Basisnet en Besluit Transportroutes Externe Veiligheid

In 2012 zal naar verwachting het Besluit Transportroutes Externe Veiligheid (BTEV) worden vastgesteld. In dat Besluit en het bijbehorende basisnet (voor wegen, spoorwegen en vaarwegen) worden veiligheidszones aangegeven waarbinnen geen nieuwe kwetsbare objecten mogen worden gerealiseerd (en beperkte kwetsbare objecten slechts onder voorwaarden). Daarnaast worden in de omgeving van deze transportroutes beperkingen opgelegd in verband met de mogelijke effecten van een optredende plasbrand (plasbrandaandachtsgebieden).
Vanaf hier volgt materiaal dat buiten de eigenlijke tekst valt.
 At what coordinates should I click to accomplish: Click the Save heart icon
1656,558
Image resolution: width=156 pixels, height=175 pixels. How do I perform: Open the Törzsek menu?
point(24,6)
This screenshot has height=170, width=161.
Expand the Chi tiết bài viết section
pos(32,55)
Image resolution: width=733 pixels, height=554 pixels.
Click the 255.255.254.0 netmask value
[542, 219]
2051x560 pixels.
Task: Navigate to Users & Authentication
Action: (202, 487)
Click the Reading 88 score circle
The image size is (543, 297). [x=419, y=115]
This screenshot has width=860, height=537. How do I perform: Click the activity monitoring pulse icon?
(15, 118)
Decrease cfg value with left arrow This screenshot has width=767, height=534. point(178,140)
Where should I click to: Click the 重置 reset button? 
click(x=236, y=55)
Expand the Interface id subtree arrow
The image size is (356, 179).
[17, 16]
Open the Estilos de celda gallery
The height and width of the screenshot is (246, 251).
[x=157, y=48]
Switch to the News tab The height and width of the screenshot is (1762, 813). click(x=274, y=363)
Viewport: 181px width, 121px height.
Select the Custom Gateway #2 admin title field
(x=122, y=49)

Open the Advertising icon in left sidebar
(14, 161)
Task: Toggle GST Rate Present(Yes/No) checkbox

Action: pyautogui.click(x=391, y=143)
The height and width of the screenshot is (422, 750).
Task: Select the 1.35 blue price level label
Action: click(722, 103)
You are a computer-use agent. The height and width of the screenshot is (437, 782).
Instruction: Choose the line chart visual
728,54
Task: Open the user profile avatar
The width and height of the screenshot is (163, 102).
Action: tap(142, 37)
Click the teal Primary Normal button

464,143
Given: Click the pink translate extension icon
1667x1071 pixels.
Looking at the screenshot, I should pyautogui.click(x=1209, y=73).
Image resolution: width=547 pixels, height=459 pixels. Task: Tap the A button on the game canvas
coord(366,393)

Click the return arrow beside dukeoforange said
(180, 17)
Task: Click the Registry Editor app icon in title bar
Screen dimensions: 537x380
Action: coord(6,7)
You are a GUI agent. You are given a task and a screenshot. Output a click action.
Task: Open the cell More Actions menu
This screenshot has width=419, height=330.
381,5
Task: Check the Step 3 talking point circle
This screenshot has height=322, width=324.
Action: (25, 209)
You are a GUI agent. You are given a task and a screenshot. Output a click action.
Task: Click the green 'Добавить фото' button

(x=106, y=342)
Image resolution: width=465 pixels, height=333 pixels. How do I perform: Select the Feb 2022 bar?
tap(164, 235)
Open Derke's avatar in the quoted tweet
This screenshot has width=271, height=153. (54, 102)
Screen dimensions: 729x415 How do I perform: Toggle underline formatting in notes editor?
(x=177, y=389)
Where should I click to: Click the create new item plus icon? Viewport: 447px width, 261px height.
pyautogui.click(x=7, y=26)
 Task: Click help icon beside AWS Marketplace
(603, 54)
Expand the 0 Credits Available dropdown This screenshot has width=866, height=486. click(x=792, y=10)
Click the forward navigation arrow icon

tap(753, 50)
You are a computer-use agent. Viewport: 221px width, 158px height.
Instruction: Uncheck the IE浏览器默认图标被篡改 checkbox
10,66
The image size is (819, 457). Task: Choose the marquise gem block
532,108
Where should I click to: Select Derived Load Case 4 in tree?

De huidige risiconormering ten aanzien van het vervoer van gevaarlijke stoffen volgt uit de circulaire risiconormering vervoer van gevaarlijke stoffen.

Buisleidingen

In de AMvB voor buisleidingen is aangesloten bij de normstelling rondom PR en GR zoals geformuleerd in het Bevi. Volstaan kan worden met een beperkte verantwoording van het GR indien de ontwikkeling tussen de 100% en 1% letaliteitscontour ligt, het GR kleiner dan 0,1*de oriënterende waarde is, de toename minder dan 10% is en de oriënterende waarde niet wordt overschreden.

Onderzoek en conclusie

In het plangebied en omgeving zijn enkele relevante risicobronnen aanwezig (zie figuur 4.1)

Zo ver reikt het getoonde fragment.